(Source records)
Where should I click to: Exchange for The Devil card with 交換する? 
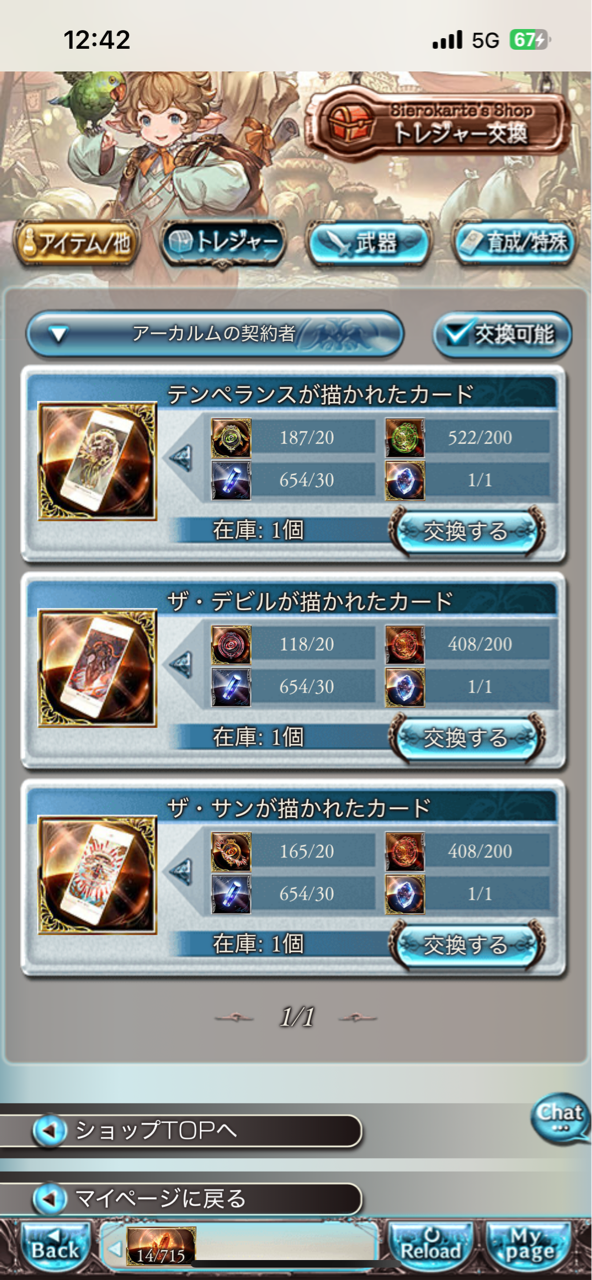[x=466, y=737]
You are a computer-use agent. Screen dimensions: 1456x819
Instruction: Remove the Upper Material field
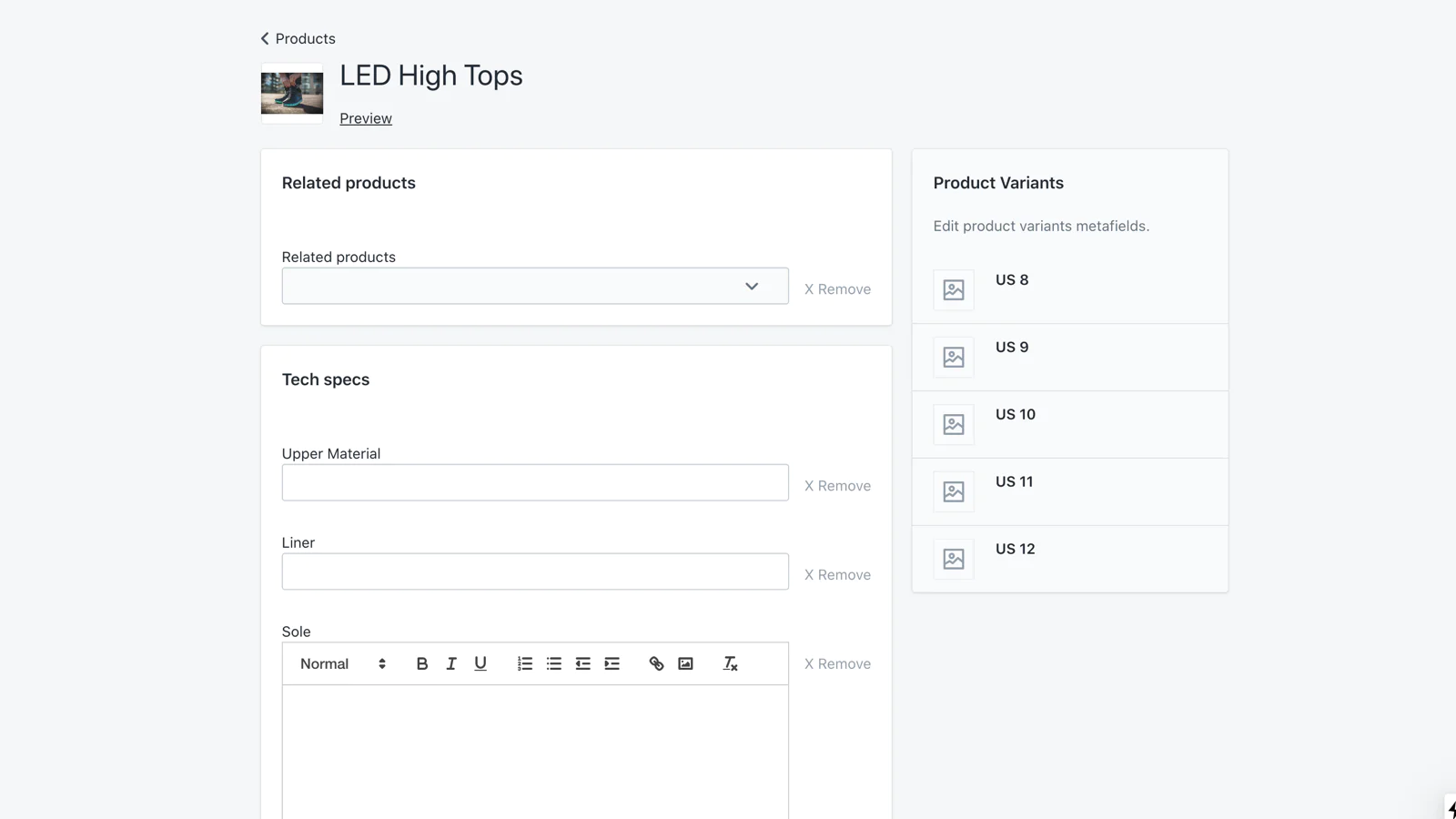pyautogui.click(x=837, y=486)
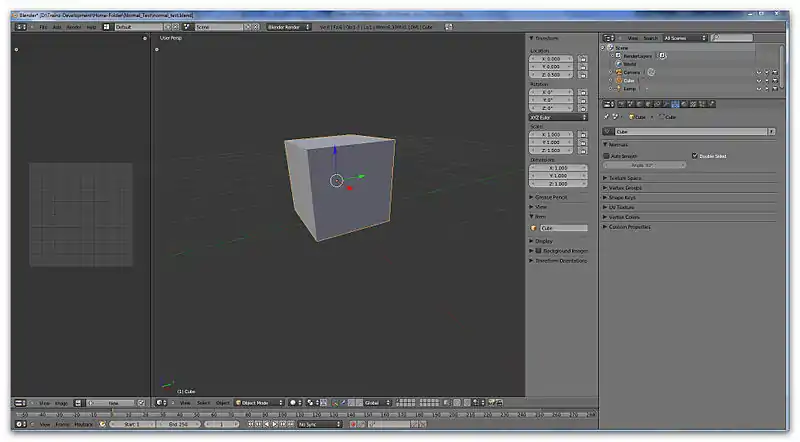
Task: Click the Lamp object icon in outliner
Action: [619, 89]
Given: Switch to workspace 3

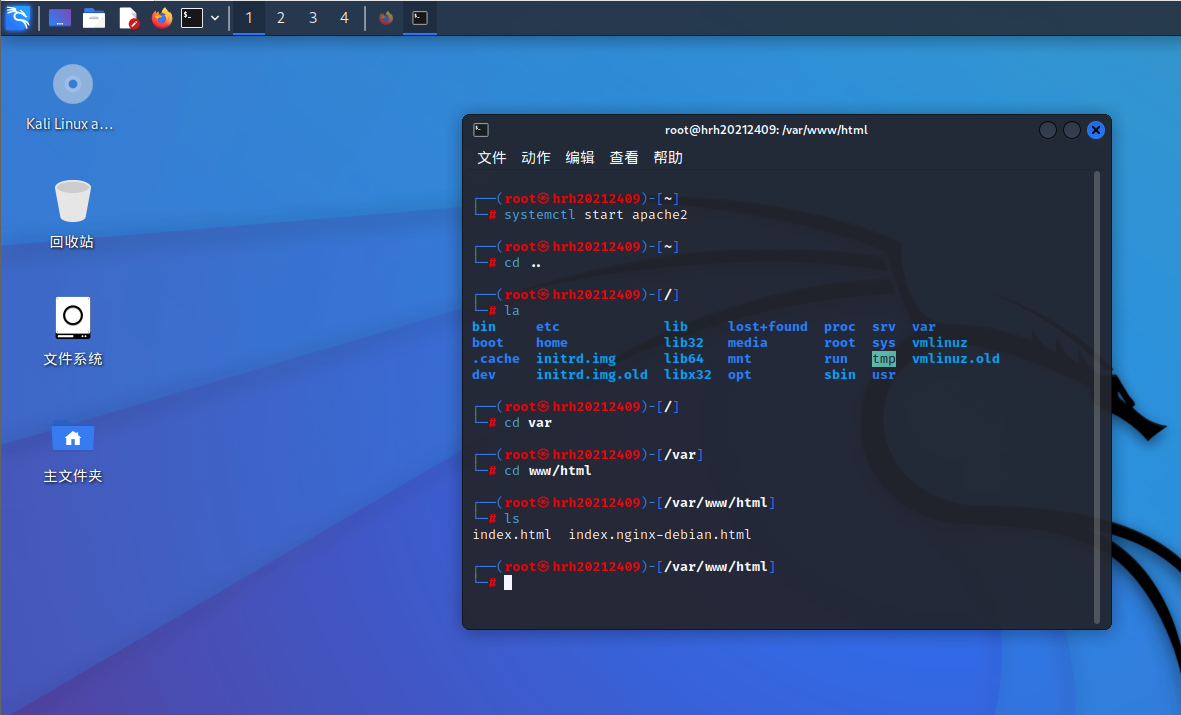Looking at the screenshot, I should [x=313, y=18].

§ TO DO:
Since only the text is needed, retype the data above exactly and omit the pictures.

§ TASK OUTPUT:
Where should I click to: Exchange for The Devil card with 交換する? 
[x=466, y=737]
You are a computer-use agent. Screen dimensions: 1456x819
Instruction: Remove the Upper Material field
pyautogui.click(x=837, y=486)
Task: Click the Lamp object icon in outliner
Action: [619, 89]
Given: Switch to workspace 3

Looking at the screenshot, I should [x=313, y=18].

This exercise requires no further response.